## WHAT YOU SHOULD DO
Reproduce precisely the lines of the listing below, starting with the line that contains "Click info icon on Shipment option" and stopping after the line that contains "You are a computer-use agent. This"; include nothing else.

## EXERCISE MATERIALS
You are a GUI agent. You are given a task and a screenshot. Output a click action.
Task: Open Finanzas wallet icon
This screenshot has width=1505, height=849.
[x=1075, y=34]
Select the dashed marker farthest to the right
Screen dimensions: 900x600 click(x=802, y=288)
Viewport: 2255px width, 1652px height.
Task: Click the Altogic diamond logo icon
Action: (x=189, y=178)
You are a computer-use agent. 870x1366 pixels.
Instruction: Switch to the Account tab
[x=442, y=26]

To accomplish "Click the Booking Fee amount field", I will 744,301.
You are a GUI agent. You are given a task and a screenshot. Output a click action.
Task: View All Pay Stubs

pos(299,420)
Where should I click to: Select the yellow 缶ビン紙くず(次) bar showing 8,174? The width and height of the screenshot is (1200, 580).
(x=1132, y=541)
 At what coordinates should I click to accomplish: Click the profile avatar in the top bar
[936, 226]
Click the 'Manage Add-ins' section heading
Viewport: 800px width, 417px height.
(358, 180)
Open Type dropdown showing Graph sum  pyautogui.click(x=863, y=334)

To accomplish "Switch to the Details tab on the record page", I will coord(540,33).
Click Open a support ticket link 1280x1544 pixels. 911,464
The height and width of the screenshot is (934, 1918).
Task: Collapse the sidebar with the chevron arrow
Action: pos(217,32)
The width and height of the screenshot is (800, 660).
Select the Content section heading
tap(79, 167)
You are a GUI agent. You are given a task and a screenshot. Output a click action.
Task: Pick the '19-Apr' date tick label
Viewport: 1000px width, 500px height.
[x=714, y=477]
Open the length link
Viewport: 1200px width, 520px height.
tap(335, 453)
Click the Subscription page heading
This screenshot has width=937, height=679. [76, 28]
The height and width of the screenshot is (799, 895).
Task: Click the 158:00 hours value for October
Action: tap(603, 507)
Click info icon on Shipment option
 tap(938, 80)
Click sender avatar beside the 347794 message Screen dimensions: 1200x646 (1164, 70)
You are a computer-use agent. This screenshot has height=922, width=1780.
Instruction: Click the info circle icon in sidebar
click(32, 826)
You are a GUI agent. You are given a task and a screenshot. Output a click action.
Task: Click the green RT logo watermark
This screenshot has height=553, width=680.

## SOLUTION TO THIS PROBLEM
Click info icon on Shipment option
 tap(938, 80)
Click sender avatar beside the 347794 message Screen dimensions: 1200x646 (1164, 70)
You are a computer-use agent. This screenshot has height=922, width=1780.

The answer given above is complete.